Posteriormente, o Bloco de Esquerda irá pedir justificações ao Governo sobre o que motivou que dezenas de elementos da Unidade Especial de Polícia tenham dado cobertura a esta operação, à medida que retiravam do local os estivadores em protesto, os seus familiares que os acompanhavam e os deputados à Assembleia da República que estavam presentes no porto de Setúbal.

Outra das questões recairá sobre o porquê de o Governo não se ter empenhado, “até hoje, em promover seriamente uma solução para os estivadores do porto de Setúbal que passe pela realização de contratos de trabalho e que acabe com a precariedade destes trabalhadores e das suas famílias” e se está “o Governo disponível para, de imediato, promover uma reunião de urgência entre as partes, no sentido de garantir uma solução para o Porto de Setúbal que passe pelo reconhecimento dos vínculos laborais dos estivadores”.

O  secretário-geral do Partido Comunista Português, Jerónimo de Sousa, juntou-se esta sexta-feira às críticas feitas ao Governo relativamente à forma como o executivo empregou a polícia no conflito laboral dos estivadores do porto de Setúbal.  Em declarações feitas à margem de uma visita à Câmara Municipal do Seixal, critica a “celeridade com que o Governo mobilizou as polícias” e ressalta “a inércia do Governo em responder a uma luta profundamente justa”.

Para Jerónimo Sousa ” há aqui dois pesos e duas medidas – rapidez na intervenção no conflito e inércia perante os interesses da [empresa] multinacional” e aconselha o Governo a “reconsiderar e intervir” para que o direito de negociação exista.

“A única alternativa a Setúbal é Setúbal”

A Autoeuropa recebeu garantias do Governo para a realização de um carregamento de automóveis que deverá realizar-se na quinta-feira, mas que não deverá ter a colaboração dos trabalhadores precários que costumam exercer a atividade do porto de Setúbal.

No comunicado enviado à agência Lusa, a empresa garante que “a única alternativa a Setúbal é Setúbal.

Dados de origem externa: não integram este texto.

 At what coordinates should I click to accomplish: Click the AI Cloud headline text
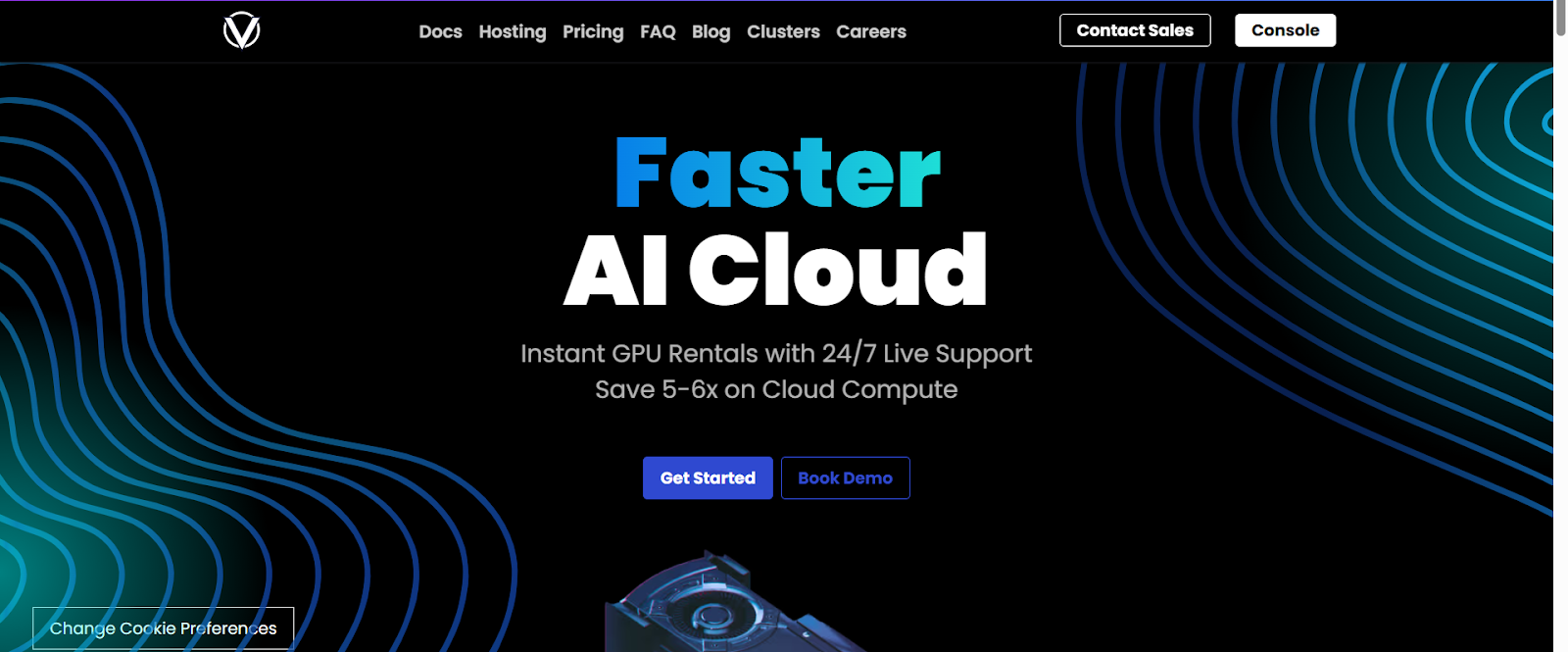[x=775, y=270]
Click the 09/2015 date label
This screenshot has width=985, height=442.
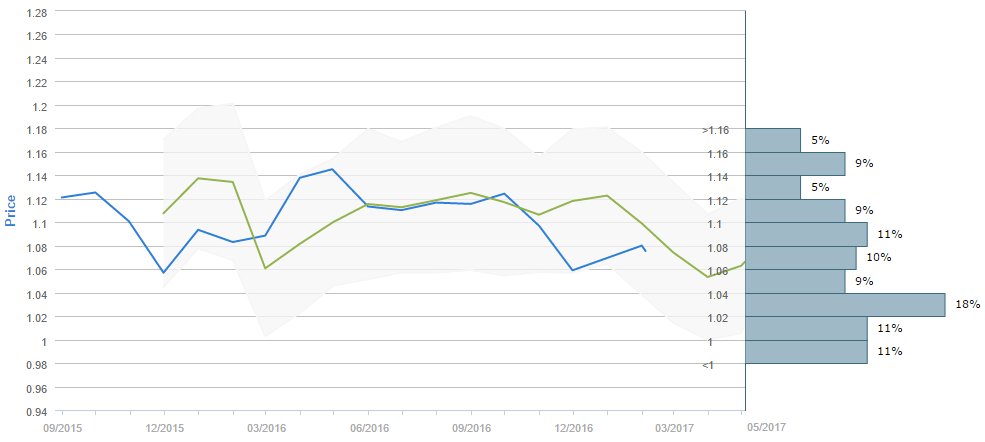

Outras soluções encontradas não garantem o escoamento da totalidade da produção diária”, adiantando que fez “diversos contactos com o Governo e com o operador logístico responsável pela operação no porto de Setúbal por forma a encontrar uma solução que passe pelo diálogo como via de resolução para o conflito”.

No comunicado, a Volkswagen Autoeuropa lamenta ainda que, “desde meados de agosto, aquando da marcação da greve às horas extraordinárias, os intervenientes neste processo não tivessem sido capazes de encontrar uma solução para a precariedade no porto de Setúbal”.

A Autoeuropa está a ser fortemente penalizada devido à paralisação da atividade portuária, tendo já cancelado um total de sete navios de transporte de veículos produzidos na fábrica da Volkswagen em Palmela.

Os cerca de 90 estivadores contratados ao turno pela empresa de trabalho portuário Operestiva, alguns desde há mais de 20 anos, estão parados desde o dia 5 de novembro para exigirem um contrato coletivo de trabalho. A empresa propôs, entretanto, a integração de 30 trabalhadores, mas só dois assinaram os contratos individuais que lhes foram propostos.